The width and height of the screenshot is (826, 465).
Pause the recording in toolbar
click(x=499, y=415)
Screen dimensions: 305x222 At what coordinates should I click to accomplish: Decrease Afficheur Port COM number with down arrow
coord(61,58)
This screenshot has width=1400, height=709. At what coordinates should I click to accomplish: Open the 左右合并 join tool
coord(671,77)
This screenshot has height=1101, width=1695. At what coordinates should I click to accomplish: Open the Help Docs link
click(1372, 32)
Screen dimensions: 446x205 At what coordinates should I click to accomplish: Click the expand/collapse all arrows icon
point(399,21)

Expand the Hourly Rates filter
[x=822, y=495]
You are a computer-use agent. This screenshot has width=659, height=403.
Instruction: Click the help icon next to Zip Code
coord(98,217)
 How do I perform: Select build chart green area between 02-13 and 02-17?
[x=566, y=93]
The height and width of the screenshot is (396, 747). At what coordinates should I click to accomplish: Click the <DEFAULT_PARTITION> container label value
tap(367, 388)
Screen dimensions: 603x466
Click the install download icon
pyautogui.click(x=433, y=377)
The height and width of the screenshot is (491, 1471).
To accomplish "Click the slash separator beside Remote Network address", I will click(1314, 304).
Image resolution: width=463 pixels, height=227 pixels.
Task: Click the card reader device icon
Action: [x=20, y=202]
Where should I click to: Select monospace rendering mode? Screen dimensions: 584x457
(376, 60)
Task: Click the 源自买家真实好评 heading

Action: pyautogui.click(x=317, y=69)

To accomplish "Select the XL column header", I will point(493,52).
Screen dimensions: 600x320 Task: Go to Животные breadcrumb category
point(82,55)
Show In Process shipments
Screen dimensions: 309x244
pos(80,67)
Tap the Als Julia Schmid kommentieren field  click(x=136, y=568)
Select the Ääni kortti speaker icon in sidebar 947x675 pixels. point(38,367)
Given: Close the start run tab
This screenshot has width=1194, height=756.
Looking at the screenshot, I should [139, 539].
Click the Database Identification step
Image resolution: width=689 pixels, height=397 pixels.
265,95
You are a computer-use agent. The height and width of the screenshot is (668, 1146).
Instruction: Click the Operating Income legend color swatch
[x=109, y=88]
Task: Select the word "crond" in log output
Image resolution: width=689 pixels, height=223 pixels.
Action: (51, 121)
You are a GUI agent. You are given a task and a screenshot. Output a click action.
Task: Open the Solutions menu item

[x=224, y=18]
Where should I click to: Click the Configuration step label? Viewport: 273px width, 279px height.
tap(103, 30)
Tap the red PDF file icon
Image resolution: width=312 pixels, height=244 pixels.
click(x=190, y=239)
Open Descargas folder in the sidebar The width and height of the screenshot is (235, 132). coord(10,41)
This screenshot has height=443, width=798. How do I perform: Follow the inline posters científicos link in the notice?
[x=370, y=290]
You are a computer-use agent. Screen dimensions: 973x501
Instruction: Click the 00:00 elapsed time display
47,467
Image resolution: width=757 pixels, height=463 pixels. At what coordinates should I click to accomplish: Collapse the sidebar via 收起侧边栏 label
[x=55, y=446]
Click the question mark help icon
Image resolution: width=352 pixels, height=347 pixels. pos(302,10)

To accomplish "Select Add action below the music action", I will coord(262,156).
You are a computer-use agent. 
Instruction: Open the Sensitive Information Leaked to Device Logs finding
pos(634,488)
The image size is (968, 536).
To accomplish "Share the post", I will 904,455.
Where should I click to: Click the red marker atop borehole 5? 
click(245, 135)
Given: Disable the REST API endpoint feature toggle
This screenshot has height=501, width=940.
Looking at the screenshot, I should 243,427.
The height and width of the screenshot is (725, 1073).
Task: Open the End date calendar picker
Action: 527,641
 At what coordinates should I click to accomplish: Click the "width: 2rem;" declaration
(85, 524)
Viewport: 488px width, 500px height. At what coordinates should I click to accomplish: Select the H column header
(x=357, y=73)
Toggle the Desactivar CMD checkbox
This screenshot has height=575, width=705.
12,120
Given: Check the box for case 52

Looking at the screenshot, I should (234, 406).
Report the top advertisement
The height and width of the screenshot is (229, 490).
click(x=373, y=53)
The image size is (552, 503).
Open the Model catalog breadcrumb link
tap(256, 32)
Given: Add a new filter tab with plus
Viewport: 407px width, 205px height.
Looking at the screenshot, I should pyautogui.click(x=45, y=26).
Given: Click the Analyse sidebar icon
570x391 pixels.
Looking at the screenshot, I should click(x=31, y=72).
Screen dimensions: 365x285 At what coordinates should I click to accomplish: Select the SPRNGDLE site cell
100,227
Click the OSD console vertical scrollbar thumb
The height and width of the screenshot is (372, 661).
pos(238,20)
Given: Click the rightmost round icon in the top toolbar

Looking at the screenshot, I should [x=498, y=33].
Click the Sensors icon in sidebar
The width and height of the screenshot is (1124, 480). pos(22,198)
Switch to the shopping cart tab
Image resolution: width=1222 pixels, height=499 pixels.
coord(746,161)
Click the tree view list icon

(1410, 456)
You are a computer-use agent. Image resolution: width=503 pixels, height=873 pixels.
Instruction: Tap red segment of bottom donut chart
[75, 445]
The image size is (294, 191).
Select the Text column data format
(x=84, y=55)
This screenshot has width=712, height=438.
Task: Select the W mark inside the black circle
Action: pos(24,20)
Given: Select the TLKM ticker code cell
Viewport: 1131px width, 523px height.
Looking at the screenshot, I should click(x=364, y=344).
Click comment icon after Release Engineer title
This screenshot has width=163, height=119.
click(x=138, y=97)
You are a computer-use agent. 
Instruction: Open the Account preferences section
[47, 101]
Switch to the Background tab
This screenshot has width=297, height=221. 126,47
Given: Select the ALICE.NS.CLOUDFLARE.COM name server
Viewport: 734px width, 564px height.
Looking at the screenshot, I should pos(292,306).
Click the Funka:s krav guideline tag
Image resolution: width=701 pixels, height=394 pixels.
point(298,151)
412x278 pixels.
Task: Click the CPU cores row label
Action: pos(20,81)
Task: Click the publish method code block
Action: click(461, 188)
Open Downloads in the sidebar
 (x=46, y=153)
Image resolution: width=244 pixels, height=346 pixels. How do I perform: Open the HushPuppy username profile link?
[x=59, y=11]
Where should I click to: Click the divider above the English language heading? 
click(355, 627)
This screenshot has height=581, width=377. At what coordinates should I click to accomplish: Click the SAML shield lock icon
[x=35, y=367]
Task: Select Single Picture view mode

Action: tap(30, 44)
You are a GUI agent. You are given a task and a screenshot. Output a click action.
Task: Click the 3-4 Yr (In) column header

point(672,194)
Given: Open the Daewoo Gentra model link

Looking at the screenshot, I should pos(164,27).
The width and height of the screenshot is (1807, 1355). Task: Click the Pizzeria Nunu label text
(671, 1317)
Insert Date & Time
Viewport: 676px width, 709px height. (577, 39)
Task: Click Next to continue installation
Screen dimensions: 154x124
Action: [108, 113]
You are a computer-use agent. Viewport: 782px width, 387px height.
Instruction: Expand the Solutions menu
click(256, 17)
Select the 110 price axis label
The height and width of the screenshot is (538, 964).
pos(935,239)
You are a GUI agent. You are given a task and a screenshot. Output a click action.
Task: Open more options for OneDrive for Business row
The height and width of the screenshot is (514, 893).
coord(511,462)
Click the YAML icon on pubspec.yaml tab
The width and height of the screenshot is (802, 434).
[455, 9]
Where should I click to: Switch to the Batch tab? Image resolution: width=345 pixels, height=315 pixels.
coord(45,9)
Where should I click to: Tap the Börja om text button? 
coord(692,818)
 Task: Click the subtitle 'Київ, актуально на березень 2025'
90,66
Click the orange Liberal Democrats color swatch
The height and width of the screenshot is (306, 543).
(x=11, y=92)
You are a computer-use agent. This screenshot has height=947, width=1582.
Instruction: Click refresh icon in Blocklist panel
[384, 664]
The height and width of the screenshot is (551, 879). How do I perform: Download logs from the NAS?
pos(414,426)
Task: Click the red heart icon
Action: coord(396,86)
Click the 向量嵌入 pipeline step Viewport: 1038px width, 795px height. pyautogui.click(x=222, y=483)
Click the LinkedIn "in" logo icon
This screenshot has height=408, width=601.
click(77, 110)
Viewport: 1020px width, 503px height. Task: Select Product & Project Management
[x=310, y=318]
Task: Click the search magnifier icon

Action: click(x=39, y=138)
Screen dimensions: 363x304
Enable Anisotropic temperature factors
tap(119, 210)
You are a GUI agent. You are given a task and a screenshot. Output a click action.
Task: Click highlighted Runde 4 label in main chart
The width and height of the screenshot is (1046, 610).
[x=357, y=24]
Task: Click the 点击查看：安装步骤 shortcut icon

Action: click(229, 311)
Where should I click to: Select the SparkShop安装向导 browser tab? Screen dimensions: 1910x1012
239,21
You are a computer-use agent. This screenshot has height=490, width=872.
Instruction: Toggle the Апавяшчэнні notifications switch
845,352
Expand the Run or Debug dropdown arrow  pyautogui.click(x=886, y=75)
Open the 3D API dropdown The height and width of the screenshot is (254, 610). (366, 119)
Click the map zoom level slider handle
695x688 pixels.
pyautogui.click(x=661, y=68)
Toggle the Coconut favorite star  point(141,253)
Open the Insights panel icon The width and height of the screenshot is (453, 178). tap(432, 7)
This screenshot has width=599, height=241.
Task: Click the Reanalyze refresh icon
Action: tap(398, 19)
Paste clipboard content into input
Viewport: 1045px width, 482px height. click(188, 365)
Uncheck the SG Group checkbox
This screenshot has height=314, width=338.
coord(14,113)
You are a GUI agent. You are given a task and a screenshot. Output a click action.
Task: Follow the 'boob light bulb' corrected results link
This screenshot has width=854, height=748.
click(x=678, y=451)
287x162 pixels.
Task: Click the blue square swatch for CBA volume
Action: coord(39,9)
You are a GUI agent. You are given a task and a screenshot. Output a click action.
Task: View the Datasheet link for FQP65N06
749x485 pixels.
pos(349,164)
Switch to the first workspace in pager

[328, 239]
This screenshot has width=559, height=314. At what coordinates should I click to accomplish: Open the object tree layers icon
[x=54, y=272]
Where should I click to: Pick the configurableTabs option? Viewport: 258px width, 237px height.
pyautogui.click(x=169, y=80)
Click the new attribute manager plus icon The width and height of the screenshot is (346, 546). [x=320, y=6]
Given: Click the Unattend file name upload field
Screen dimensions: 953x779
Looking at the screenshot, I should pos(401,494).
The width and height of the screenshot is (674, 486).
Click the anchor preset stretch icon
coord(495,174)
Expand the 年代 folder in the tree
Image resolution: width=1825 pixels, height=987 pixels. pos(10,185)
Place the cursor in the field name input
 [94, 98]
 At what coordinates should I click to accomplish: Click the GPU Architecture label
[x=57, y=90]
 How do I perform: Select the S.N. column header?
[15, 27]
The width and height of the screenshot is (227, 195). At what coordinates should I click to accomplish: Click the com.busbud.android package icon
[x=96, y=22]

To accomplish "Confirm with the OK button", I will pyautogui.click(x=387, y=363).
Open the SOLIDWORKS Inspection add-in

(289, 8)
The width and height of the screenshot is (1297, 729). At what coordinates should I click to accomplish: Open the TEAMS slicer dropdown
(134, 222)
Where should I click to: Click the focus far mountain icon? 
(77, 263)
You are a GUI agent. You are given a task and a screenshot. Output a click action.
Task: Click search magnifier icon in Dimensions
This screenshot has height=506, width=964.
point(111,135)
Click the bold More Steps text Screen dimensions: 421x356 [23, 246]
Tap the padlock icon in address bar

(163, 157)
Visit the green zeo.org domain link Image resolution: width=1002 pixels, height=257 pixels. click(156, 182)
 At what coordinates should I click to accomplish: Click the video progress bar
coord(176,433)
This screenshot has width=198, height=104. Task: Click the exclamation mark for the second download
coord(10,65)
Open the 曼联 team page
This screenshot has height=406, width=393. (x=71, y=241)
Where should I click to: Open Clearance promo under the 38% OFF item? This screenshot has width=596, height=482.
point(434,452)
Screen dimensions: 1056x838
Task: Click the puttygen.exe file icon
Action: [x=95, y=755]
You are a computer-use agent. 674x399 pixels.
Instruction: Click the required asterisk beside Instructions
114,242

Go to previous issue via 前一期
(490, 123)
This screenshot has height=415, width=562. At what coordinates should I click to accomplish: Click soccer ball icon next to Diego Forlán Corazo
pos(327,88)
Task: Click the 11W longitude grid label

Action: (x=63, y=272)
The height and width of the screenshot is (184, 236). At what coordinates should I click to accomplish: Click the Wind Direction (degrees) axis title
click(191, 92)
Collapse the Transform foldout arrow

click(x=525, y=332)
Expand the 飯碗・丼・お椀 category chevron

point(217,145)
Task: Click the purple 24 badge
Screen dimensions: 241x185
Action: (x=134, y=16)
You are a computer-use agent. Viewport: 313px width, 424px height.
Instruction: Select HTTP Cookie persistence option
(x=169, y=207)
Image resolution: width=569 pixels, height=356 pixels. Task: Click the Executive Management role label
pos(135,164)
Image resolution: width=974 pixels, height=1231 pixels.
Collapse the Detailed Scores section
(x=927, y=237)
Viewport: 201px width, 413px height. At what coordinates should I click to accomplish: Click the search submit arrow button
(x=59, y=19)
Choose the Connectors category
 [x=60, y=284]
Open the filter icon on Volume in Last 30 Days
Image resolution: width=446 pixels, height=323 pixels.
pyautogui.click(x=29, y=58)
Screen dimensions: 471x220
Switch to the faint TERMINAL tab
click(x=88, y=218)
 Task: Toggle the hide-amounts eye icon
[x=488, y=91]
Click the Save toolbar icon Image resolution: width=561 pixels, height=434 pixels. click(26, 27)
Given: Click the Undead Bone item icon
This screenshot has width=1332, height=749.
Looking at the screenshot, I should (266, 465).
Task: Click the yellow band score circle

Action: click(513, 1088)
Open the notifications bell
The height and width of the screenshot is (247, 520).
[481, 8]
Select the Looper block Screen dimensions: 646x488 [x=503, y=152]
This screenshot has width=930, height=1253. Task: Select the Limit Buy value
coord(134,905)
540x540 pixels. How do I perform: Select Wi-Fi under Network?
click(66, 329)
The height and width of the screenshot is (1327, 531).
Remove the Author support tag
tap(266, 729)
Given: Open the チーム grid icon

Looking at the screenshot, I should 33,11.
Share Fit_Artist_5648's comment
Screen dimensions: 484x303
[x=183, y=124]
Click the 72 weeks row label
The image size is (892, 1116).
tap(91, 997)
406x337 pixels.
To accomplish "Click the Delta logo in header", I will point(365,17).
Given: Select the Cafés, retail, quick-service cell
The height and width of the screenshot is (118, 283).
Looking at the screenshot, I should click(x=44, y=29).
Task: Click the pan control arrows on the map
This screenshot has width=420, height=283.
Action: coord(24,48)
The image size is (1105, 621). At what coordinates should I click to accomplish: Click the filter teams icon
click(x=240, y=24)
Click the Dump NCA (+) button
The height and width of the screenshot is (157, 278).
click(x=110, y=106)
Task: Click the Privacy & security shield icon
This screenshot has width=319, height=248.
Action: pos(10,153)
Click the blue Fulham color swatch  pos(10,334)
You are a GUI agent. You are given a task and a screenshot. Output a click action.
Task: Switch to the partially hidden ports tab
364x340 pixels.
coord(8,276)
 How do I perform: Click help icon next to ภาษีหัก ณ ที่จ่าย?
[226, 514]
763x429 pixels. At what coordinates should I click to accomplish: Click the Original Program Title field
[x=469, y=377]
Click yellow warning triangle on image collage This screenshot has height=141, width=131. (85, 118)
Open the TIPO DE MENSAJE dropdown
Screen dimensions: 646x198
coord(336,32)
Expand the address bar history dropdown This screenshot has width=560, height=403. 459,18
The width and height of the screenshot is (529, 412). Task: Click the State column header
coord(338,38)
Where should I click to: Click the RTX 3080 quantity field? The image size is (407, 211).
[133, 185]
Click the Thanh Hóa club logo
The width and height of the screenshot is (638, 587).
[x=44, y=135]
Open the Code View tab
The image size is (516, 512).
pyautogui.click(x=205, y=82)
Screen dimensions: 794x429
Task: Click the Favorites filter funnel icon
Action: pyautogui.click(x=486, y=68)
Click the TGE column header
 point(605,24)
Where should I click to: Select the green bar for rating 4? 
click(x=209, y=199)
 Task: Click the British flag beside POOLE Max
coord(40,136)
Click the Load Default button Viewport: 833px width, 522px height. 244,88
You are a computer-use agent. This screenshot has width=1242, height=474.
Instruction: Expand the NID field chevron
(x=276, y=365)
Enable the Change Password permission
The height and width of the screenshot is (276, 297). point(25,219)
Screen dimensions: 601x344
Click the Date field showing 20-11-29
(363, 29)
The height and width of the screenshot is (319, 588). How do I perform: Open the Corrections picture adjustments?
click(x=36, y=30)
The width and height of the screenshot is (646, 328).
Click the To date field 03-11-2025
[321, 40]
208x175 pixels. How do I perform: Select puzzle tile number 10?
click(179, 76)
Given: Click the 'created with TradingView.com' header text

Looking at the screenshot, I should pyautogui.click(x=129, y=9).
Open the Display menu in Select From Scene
====================
> **Task description**
Repeat exactly the lines of the listing from its first line through the line that holds "The height and width of the screenshot is (491, 1471).". Nothing else should appear.

> **Exercise solution**
The width and height of the screenshot is (826, 465).
Pause the recording in toolbar
click(x=499, y=415)
Screen dimensions: 305x222 At what coordinates should I click to accomplish: Decrease Afficheur Port COM number with down arrow
coord(61,58)
This screenshot has width=1400, height=709. At what coordinates should I click to accomplish: Open the 左右合并 join tool
coord(671,77)
This screenshot has height=1101, width=1695. At what coordinates should I click to accomplish: Open the Help Docs link
click(1372, 32)
Screen dimensions: 446x205 At what coordinates should I click to accomplish: Click the expand/collapse all arrows icon
point(399,21)

Expand the Hourly Rates filter
[x=822, y=495]
You are a computer-use agent. This screenshot has width=659, height=403.
Instruction: Click the help icon next to Zip Code
coord(98,217)
 How do I perform: Select build chart green area between 02-13 and 02-17?
[x=566, y=93]
The height and width of the screenshot is (396, 747). At what coordinates should I click to accomplish: Click the <DEFAULT_PARTITION> container label value
tap(367, 388)
Screen dimensions: 603x466
Click the install download icon
pyautogui.click(x=433, y=377)
The height and width of the screenshot is (491, 1471).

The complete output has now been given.